Robert Hayes, MD, made a formal proposal of marriage to his wife Toni L. Harrison, MD, during the all class dinner at the 2006 Khatali Medical Association Alumni Reunion. The couple has three children; Jacob seven, Samantha five, and Eric 10 months. Photo courtesy of Tom Brahl.
Since graduation,Claire Ashburn Shervanick, MD, has been serving active duty in the Air Force as a family physician. After residency at Travis Air Force Base in California, she spent three years at Vandenberg Air Force Base before returning to Travis as a faculty member in 2003. Dr. Shervanick is currently deployed with the 506th Expeditionary Medical Squadron in Kirkuk, Iraq, in support of Operation Iraqi Freedom. Her unit provides emergent trauma care and routine medical care to all area personnel including Air Force, Army, U.S. government employees and private contractors.
Rhonda Chavez, MD, recently joined the Presbyterian Medical Group in Albuquerque.
Katie Zang, MD, and Doug Zang, MD, are now living and working in Omak, Wash., at Mid-Valley Medical, a full spectrum family practice center.
Mary Marfisee, MD,, has completed residency in family medicine at UCLA and has begun a fellowship in Maternal and Child Health with the UCLA Department of Family Medicine. The program is designed to address health care disparities in Los Angeles’ large population of underserved people.

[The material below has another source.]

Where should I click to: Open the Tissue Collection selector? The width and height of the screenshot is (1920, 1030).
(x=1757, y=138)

Before graduation in May 2006, Marcelle Heynekamp-England had this to say of her sister’s experience at
the UNM SOM:
“Over the past 4 years I have watched my sister, Theresa Heynekamp-White, become a
doctor. She will
be graduating this May with the class of 2006. She was a single mother with limited $$ and help. Through
the schools generosity of time, financial aid and everything else, she is going to realize her dream. There
have been many days when she wanted to quit, but there was always someone there at the school to help her
through the tough times . . . Becoming a doctor is not easy, but doing it as a single mother of two is amazing
to me. So, to get to the point, I am just sending out a thank you for all that has been done for her over
the last four years. She will be a great asset and a proud graduate!!!!”

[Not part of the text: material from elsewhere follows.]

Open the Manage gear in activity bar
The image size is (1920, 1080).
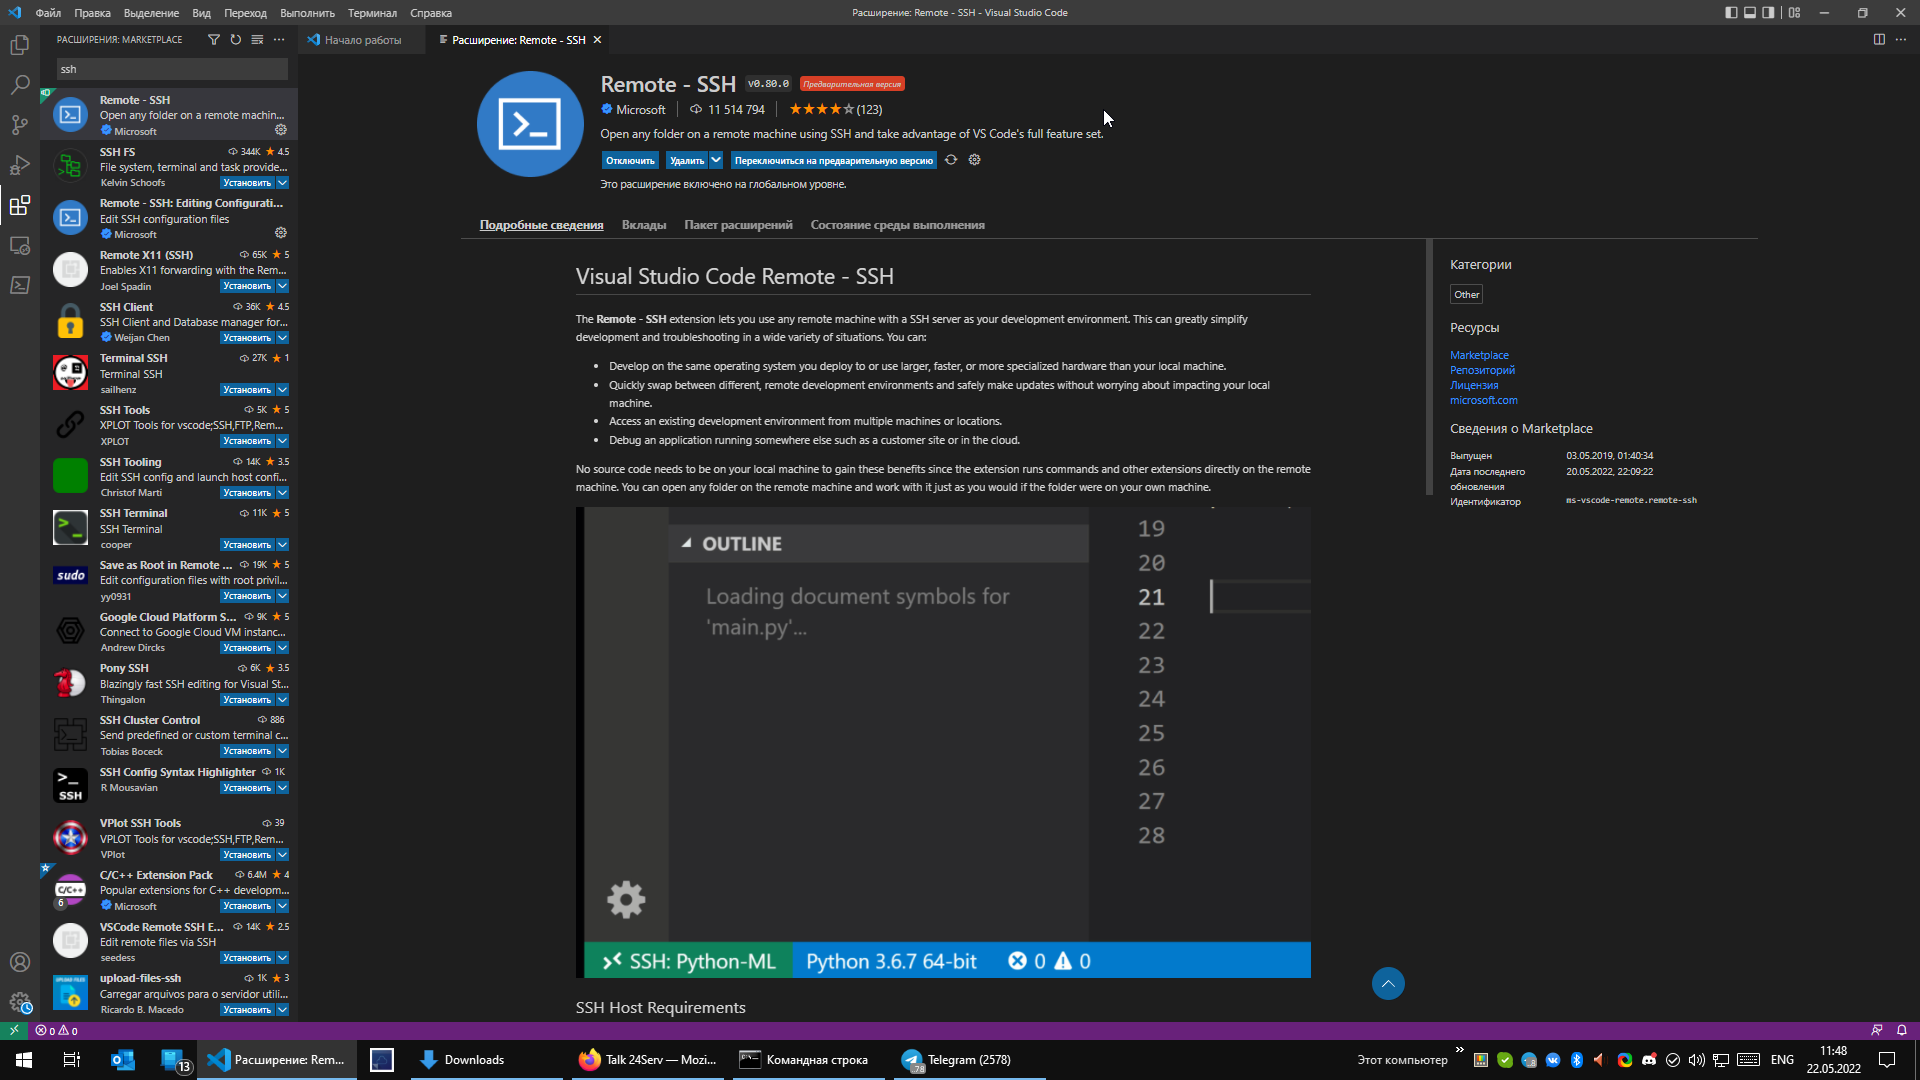tap(19, 1001)
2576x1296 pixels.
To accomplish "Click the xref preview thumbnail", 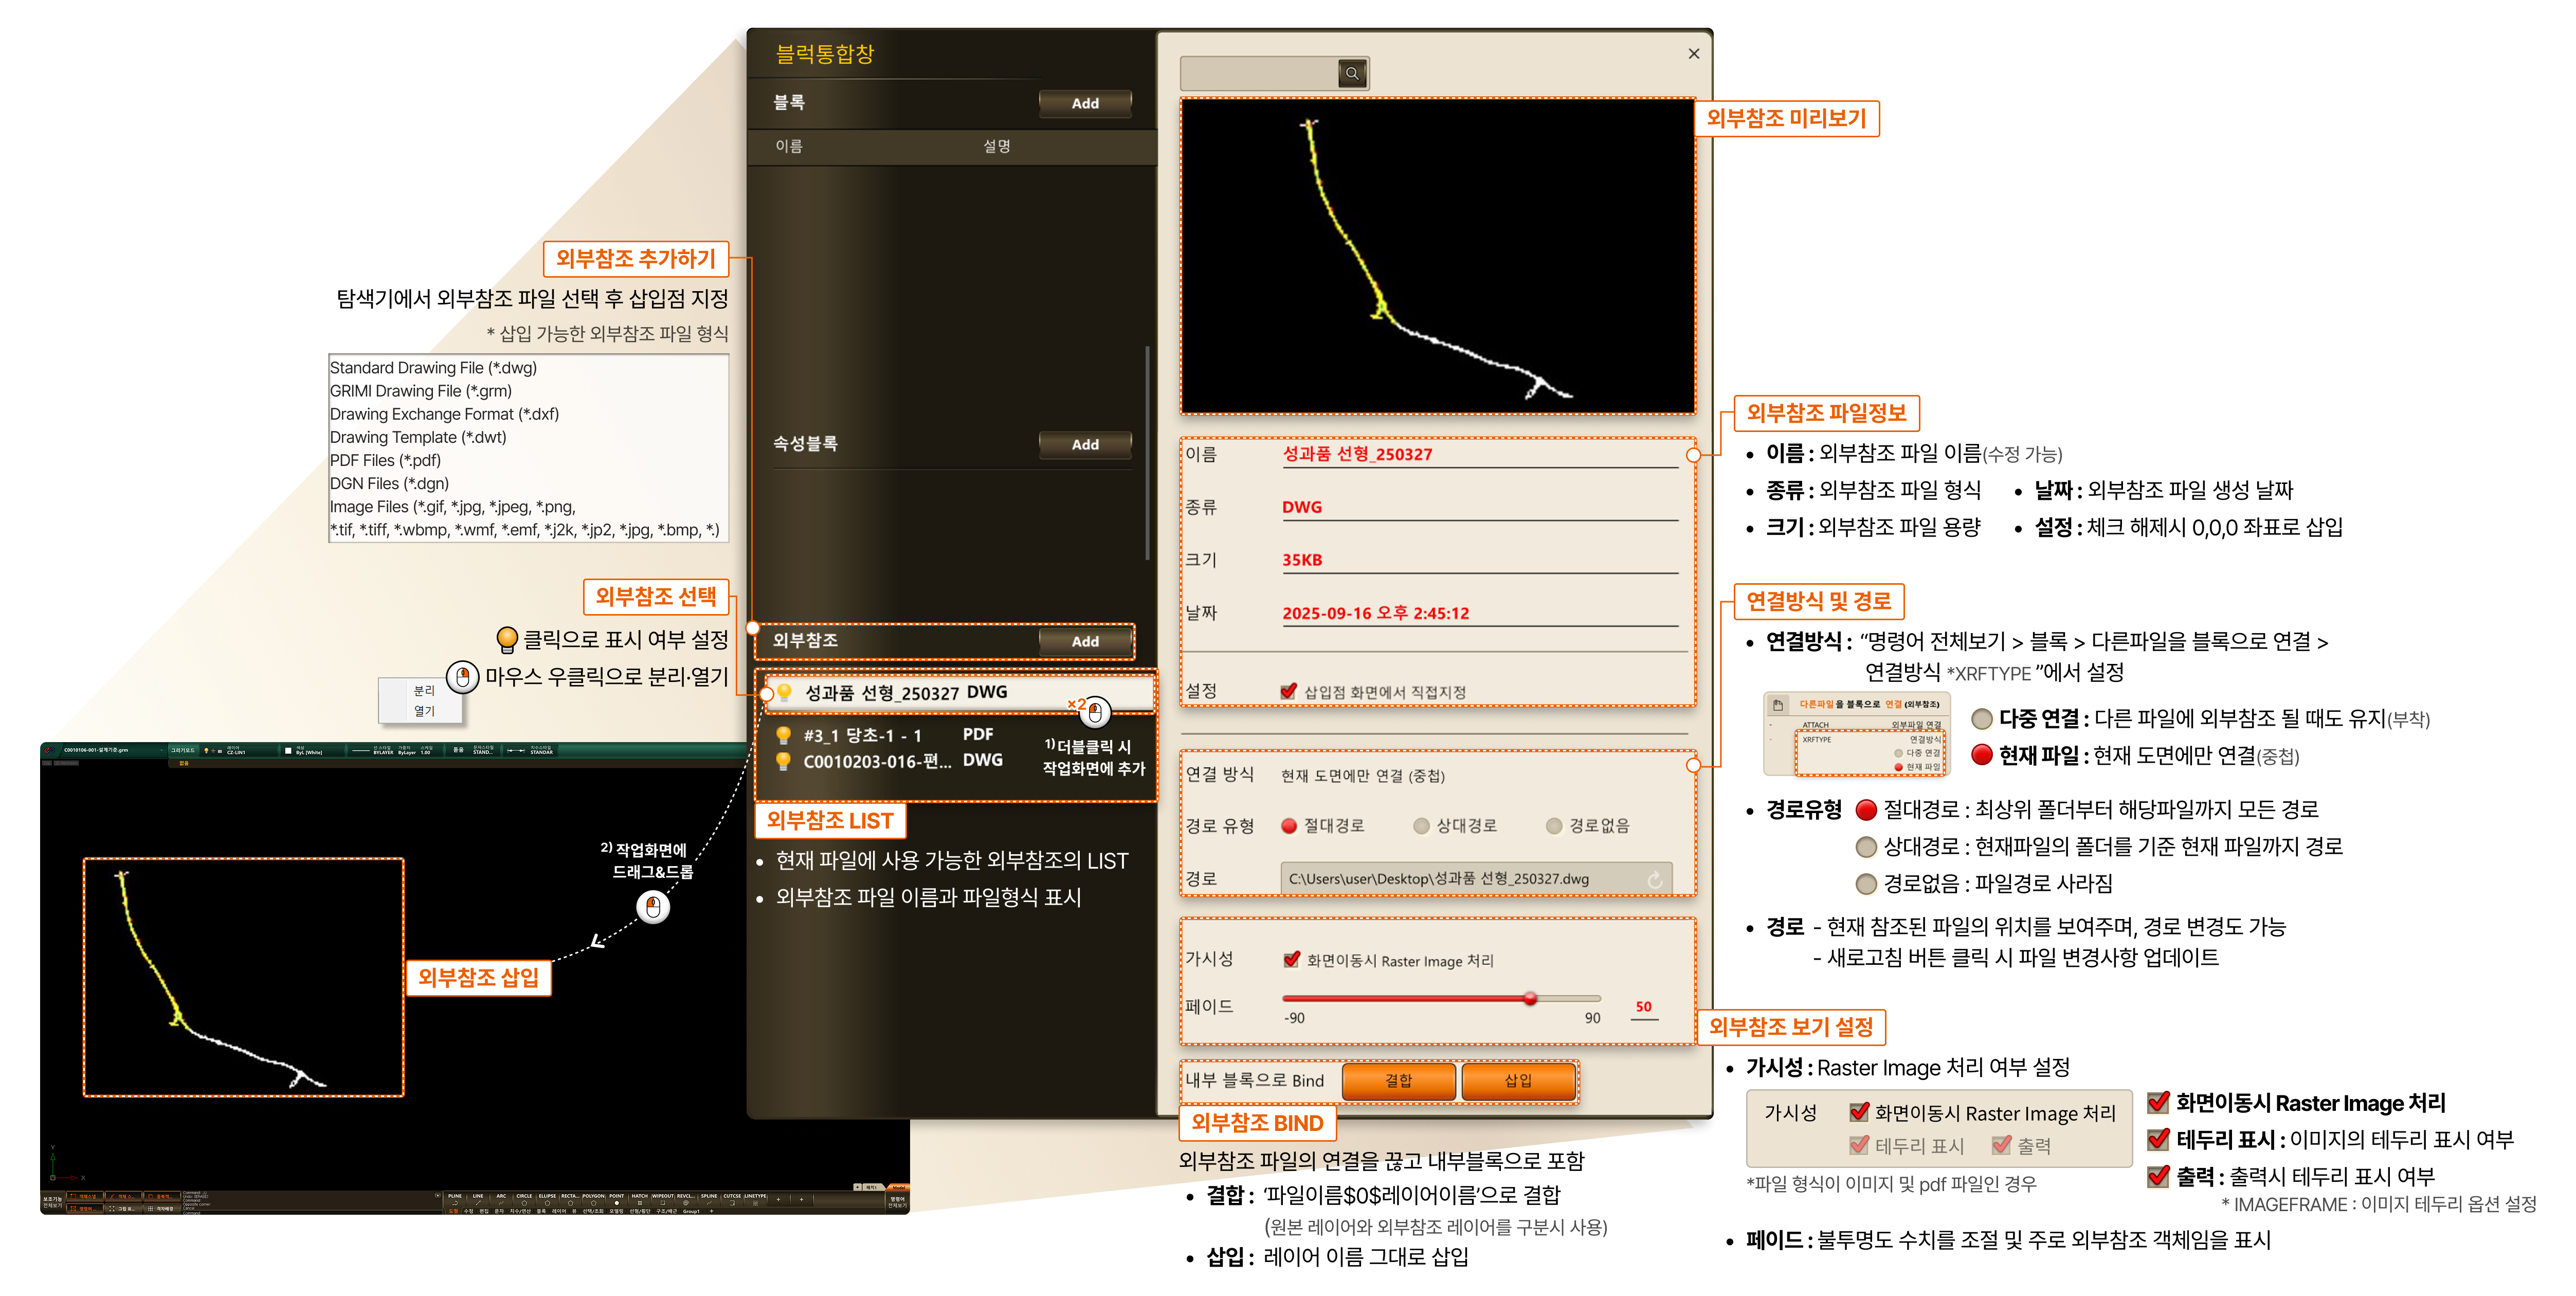I will pos(1437,256).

E. Michael Lewiecki, MD, is an internist in Albuquerque, and specializes in osteoporosis research and consulting. He is the president of the International Society for Clinical Densitometry, and was an expert panel member at the “State of the Art in the Management of Osteoporosis” conference sponsored by the U.S. Department of Health and Human Services. Dr. Lewiecki is involved in many clinical trials for the management of osteoporosis, and is organizing and publishing new standards for bone density testing. He recently lectured at an international osteoporosis meeting on low bone density in pre-menopausal women, and on non-responders to osteoporosis therapy.
Marilyn Duke-Woodside, MD, class of 1978, died in her home in Prairie Village, Kansas, on March 10, 2004. She was a pediatric neurologist at Children’s Mercy Hospital in Kansas City, Missouri.

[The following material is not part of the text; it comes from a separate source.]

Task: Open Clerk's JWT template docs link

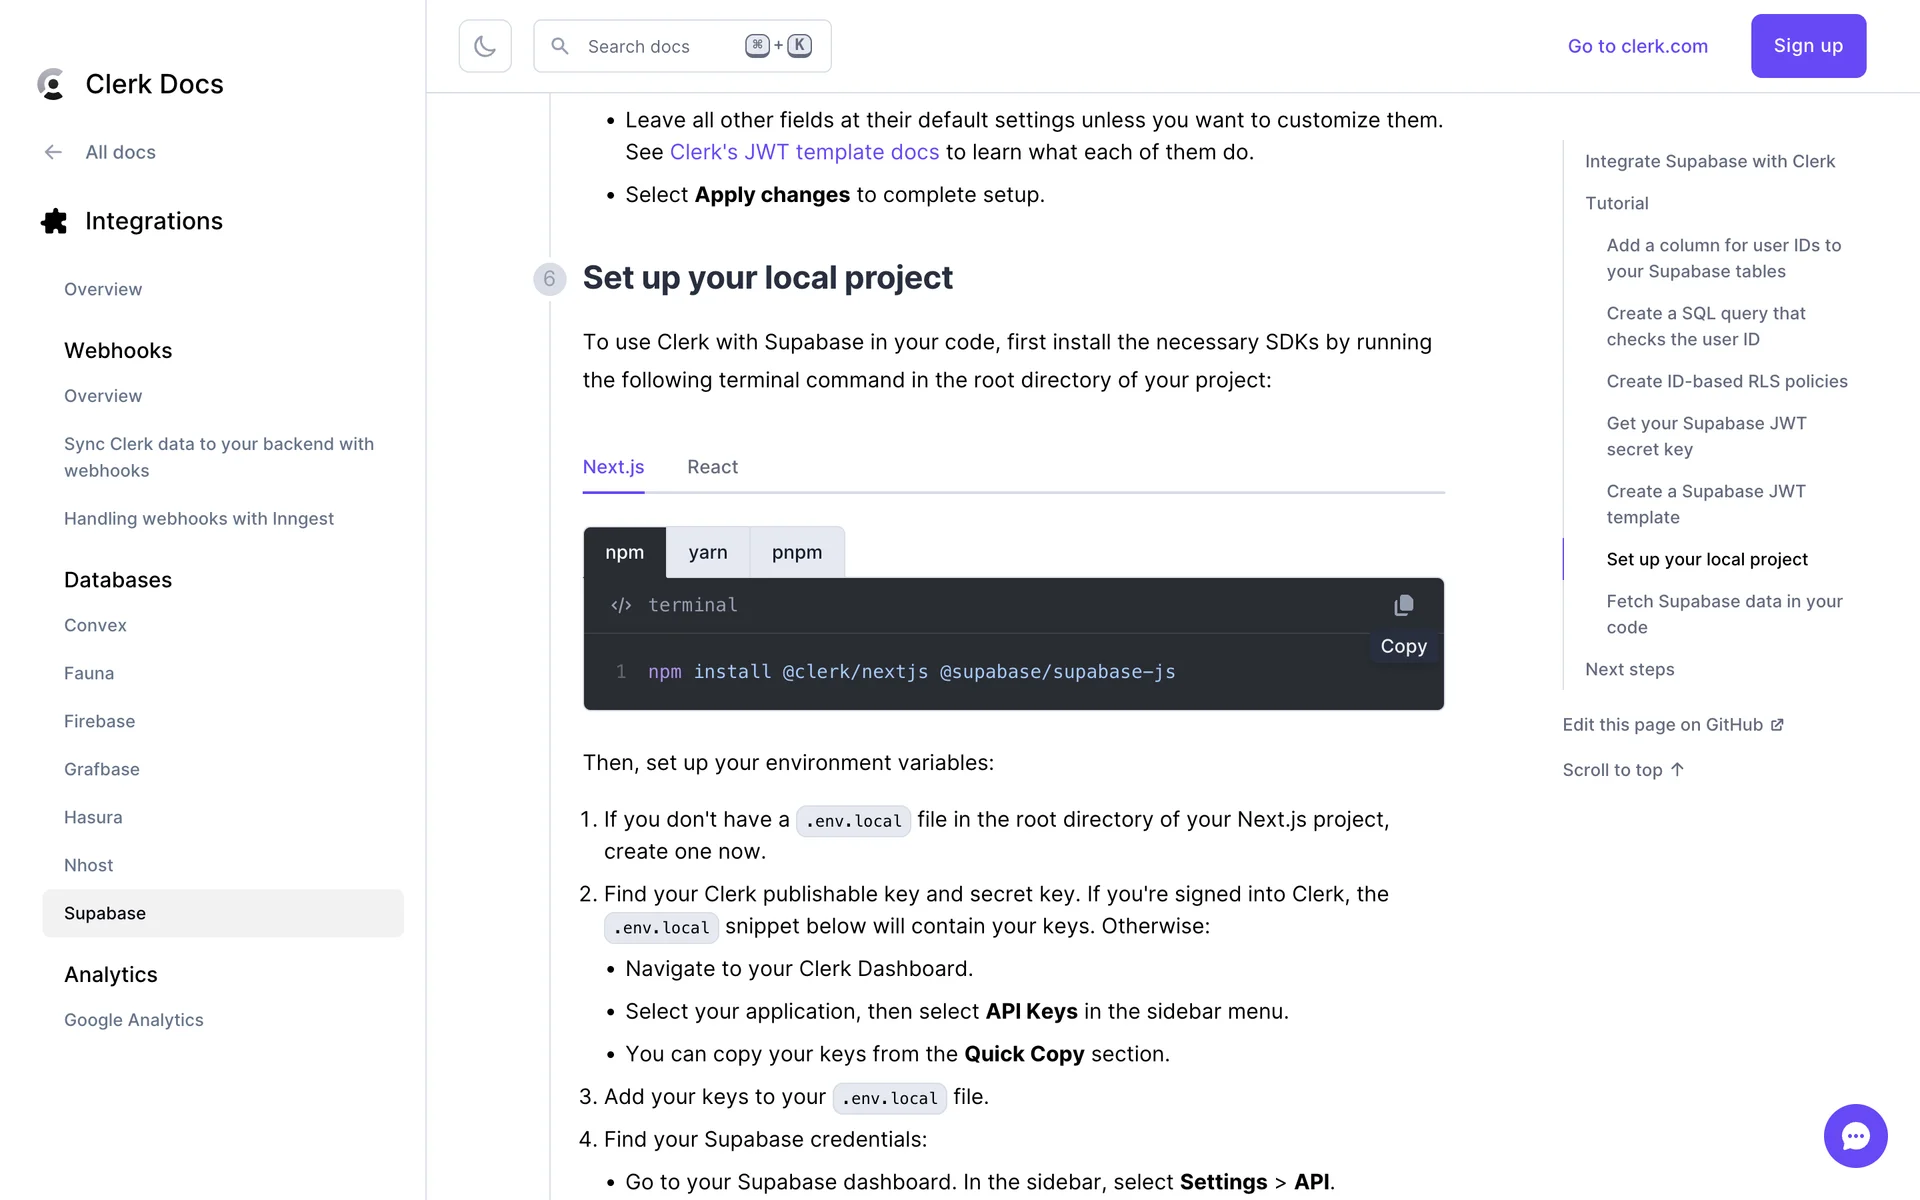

Bruce Shively, MD, former associate professor in UNM’s Division of Cardiology, died July 6, 2003, in a climbing accident on the North Sister mountain in Oregon. Shively, a nationally recognized expert in echocardiography, was on the faculty at the UNM School of Medicine from 1986-98. Shively was working at Oregon Health & Sciences University in Portland at the time of his death.